Paul Faulkner, CEO, Greater Birmingham Chambers of Commerce said: “It’s clear from these results that there are a lot of firms that could be impacted by a no-deal Brexit who aren’t yet taking practical steps to prepare.
“While we will continue to lobby against a chaotic Brexit, it makes good business sense for all employers to ‘take a look under the hood’ of their business, identify any potential risks arising from a no deal Brexit and take steps to reduce their exposure to those risks.
“Many businesses are put off starting to prepare by thinking it’s going to be overly time-consuming and complicated. That’s why we created the Business Brexit Health Check, to make it as quick and easy as possible for businesses to get the information they need on how they might be affected and what they can do about it.”

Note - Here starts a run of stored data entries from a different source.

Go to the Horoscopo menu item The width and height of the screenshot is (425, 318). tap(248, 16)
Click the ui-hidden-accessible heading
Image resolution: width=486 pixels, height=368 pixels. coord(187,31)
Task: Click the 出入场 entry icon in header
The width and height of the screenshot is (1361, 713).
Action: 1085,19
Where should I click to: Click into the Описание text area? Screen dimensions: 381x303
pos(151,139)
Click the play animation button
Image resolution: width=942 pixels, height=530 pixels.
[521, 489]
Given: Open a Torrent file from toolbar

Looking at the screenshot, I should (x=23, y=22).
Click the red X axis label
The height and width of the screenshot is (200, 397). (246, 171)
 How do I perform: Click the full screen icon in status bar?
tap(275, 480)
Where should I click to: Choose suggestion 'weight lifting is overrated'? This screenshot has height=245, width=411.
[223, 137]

Andy Street, the Mayor of the West Midlands and the former CEO of John Lewis, said “The West Midlands is the exporting and advanced manufacturing heartland of the UK and our economy is growing as fast as any other region.
“That means we rely heavily on importing materials and exporting products and that makes us more vulnerable to a no deal or disorderly Brexit than other parts of the country.

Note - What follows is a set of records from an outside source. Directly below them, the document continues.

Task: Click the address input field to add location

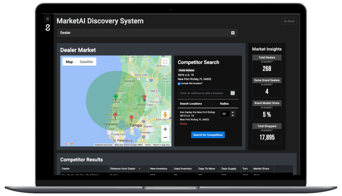Action: [x=203, y=93]
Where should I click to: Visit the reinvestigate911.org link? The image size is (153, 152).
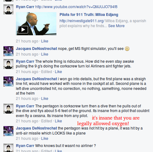click(82, 21)
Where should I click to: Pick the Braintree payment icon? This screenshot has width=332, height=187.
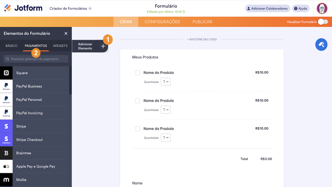[x=6, y=153]
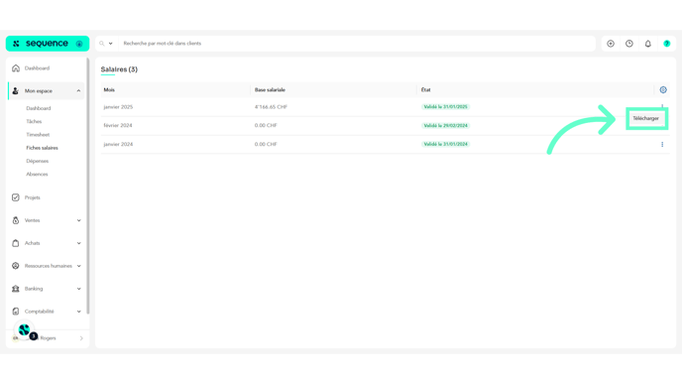Click the keyword search field
This screenshot has width=682, height=384.
click(x=357, y=44)
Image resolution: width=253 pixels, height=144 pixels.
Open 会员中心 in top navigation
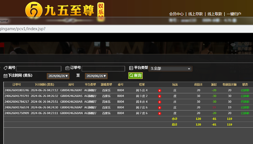176,14
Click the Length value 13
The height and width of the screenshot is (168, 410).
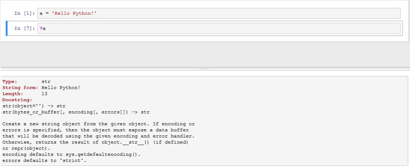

“With that in mind it is vital that, with the clock ticking towards October 31, businesses across the region are prepared in the event of a no deal.

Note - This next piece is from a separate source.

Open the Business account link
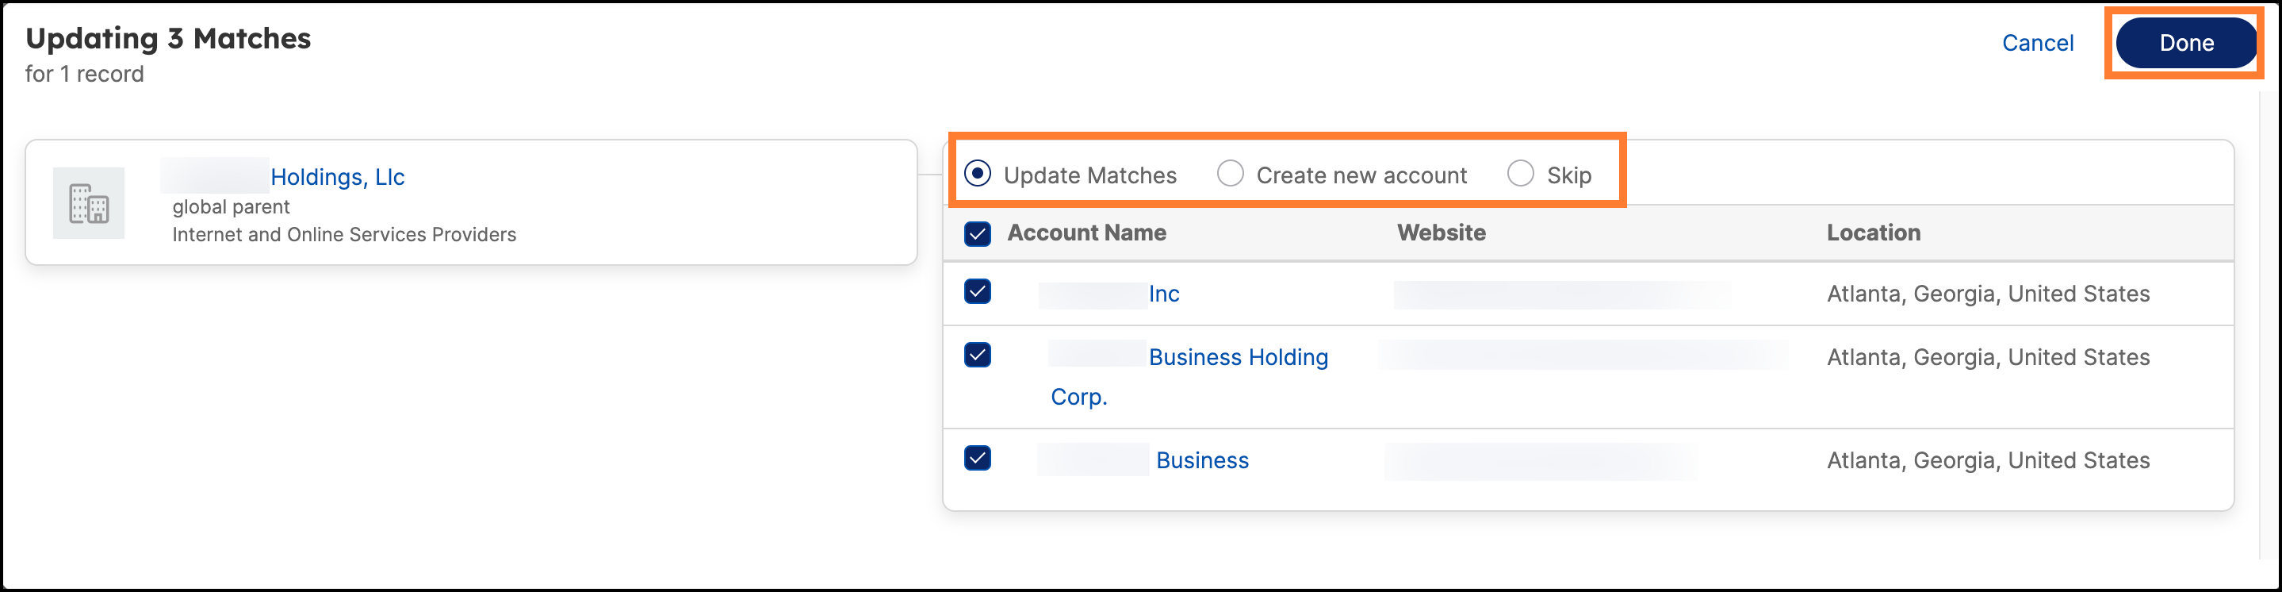 coord(1202,460)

“To help with this preparation, I would urge companies to take advantage of the practical help and support offered by the Business Brexit Health Check if they haven’t done so already.”
Corin Crane, CEO, Black Country Chamber of Commerce: “We know from conversations with our members that Brexit preparedness varies across sectors and businesses in the Black Country. What we can see from the latest data is that manufacturers have taken slightly more in-depth preparations than those in the service sector but are still not ‘significantly’ well prepared.
“This is clearly due to manufacturing respondents being twice as exposed to Brexit-related change. We know that the West Midlands has an EU-born manufacturing workforce of just under 15% and that our top 10 export destinations are filled with EU countries, so there is an urgent call for clarity for manufacturers in the West Midlands.
“Working with our partner Chambers in the West Midlands, we will continue to promote our Brexit Health Check and ensure that businesses across the region understand how we can support them.”
Louise Bennett, chief executive of Coventry and Warwickshire Chamber of Commerce, said: “Whilst it is encouraging that manufacturers are more advanced in their Brexit preparations, we know that there is still a long way to go, particularly given the exposure of such firms to Brexit-related changes.
“The latest results emphasise more than ever the importance of planning for Brexit, particularly for Coventry and Warwickshire and the wider West Midlands with our proud manufacturing heritage.
“The volume of trade with the EU and countries with which we have trade agreements through our EU membership shows how important it is that government heed our call to avoid a messy and disorderly Brexit.”